### INSTRUCTIONS FOR THE TASK
Go through the data and copy each line where the word "marker" shows up.

(Saved data entries)
____________

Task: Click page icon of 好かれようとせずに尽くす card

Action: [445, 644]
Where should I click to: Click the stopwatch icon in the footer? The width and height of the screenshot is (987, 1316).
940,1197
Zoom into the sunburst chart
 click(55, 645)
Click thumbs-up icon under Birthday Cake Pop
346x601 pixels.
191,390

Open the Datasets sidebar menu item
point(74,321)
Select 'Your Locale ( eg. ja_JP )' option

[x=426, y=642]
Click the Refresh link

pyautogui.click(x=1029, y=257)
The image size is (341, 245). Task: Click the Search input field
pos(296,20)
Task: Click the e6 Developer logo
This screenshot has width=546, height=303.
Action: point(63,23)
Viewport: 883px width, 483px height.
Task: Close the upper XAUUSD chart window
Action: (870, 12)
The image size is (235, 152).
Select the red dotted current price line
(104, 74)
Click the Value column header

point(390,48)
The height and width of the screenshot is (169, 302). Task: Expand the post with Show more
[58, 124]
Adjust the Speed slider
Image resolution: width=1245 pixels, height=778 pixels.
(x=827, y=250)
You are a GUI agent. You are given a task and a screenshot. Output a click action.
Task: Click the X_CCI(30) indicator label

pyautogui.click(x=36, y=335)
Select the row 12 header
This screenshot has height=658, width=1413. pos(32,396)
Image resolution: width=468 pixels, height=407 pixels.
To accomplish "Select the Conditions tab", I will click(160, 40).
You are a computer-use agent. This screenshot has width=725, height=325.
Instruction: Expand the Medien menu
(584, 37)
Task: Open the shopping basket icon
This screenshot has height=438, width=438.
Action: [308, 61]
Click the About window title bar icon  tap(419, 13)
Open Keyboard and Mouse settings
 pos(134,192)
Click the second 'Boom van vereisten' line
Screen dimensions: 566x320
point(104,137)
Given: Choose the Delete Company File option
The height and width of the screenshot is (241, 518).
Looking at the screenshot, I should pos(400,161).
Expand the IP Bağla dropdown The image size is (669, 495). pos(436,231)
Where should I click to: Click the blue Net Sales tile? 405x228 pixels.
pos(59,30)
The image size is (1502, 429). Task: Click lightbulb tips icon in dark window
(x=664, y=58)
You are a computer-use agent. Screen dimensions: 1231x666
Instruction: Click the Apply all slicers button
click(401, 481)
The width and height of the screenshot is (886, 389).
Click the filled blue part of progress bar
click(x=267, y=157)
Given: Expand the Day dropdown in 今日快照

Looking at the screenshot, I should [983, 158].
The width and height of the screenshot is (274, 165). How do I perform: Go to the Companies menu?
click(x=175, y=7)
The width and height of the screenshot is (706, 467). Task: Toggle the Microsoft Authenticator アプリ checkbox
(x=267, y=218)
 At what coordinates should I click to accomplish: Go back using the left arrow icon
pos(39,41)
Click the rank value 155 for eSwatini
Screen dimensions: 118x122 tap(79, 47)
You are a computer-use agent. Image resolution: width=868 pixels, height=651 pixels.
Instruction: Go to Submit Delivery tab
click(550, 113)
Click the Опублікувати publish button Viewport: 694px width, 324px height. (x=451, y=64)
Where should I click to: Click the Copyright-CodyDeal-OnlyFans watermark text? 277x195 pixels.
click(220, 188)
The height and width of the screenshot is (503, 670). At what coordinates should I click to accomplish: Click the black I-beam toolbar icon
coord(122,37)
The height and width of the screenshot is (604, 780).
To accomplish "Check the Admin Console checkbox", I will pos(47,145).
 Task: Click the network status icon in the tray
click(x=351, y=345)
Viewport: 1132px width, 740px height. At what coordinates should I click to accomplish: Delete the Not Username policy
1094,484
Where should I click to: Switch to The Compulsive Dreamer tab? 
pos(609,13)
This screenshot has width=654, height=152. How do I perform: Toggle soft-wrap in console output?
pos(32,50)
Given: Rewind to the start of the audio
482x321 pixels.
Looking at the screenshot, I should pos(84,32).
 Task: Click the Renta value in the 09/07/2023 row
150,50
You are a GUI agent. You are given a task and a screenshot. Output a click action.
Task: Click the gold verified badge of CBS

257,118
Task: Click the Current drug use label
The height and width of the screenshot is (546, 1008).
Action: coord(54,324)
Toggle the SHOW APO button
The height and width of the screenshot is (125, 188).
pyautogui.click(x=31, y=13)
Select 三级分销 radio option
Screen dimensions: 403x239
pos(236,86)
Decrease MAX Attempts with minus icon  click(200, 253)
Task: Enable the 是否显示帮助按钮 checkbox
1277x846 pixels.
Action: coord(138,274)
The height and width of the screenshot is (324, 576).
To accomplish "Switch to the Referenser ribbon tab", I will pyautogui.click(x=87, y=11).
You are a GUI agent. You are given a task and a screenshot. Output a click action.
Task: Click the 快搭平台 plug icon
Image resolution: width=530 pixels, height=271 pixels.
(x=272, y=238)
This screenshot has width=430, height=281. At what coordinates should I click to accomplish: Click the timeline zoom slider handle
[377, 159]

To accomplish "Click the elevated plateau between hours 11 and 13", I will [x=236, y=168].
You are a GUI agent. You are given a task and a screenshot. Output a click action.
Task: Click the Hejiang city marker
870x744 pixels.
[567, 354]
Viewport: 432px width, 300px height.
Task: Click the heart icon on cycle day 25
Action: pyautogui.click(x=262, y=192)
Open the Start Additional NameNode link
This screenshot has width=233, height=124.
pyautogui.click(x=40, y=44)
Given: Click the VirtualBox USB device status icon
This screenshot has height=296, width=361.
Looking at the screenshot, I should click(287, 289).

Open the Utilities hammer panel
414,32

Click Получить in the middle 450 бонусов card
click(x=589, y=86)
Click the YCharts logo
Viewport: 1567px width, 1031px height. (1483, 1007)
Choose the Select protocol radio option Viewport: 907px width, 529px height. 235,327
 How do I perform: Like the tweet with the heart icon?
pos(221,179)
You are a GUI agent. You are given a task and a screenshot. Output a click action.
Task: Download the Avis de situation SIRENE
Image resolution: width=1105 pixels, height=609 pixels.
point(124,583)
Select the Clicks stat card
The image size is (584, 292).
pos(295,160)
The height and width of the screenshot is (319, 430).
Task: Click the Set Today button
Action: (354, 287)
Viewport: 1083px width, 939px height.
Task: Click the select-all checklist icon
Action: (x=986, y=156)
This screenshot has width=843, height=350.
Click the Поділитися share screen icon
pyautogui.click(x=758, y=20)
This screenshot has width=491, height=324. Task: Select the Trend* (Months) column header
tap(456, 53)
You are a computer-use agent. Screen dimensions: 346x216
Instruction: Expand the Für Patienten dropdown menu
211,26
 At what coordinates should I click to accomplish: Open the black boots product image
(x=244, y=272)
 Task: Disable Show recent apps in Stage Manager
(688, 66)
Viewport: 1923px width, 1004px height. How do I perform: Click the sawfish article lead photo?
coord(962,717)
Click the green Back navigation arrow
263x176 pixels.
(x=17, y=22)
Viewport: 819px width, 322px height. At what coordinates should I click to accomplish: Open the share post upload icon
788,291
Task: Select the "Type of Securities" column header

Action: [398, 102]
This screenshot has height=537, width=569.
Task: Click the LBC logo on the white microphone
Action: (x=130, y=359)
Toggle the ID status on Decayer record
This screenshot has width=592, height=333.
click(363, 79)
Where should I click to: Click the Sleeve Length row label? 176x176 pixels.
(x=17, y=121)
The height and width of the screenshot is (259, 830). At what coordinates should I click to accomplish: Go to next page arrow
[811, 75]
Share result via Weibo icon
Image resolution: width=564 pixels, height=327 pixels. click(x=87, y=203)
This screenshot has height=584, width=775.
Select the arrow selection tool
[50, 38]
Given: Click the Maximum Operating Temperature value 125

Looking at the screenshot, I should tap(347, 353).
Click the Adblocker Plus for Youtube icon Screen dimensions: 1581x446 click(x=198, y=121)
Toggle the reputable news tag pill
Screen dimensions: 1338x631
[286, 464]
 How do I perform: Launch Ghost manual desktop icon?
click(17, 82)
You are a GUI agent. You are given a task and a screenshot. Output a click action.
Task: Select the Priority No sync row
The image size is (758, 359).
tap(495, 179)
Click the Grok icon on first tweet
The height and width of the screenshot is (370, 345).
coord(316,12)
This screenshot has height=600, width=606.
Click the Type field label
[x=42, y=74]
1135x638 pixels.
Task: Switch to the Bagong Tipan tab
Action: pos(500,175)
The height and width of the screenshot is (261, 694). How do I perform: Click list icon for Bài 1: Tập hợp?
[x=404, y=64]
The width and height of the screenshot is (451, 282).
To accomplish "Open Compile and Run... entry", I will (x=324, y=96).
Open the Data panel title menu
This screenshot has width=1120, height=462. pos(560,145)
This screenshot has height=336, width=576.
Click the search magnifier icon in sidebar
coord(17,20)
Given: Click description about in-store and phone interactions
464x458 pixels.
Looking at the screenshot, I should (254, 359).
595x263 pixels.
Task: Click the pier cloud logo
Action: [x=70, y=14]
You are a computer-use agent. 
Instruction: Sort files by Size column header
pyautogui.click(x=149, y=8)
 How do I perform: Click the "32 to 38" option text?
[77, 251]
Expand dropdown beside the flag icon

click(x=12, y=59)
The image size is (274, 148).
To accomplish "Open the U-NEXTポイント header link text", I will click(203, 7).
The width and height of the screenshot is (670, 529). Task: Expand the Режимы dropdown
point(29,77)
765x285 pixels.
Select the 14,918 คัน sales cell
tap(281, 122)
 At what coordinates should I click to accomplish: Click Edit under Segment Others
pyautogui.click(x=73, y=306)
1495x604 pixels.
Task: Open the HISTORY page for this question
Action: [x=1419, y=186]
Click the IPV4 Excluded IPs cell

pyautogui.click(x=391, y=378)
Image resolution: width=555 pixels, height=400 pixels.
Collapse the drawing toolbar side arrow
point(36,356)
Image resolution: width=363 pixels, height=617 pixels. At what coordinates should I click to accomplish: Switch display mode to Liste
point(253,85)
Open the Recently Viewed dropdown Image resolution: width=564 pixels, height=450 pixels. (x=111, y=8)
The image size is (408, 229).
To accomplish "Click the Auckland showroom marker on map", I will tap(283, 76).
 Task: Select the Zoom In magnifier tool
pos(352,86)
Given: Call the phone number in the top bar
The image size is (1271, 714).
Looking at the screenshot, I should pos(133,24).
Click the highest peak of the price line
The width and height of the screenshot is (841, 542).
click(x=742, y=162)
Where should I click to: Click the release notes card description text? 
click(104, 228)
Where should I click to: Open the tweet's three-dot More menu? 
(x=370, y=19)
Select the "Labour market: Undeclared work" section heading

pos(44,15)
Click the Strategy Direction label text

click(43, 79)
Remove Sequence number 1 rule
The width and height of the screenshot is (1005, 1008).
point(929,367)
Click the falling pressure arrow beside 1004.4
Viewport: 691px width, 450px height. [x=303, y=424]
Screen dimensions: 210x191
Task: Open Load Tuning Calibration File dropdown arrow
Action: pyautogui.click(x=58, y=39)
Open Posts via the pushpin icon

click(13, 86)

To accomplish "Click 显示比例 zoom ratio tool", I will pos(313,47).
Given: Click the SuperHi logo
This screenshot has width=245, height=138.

____________

### ANSWER SPACE
Task: Click the Hejiang city marker
To accomplish "Click the Auckland showroom marker on map", I will tap(283, 76).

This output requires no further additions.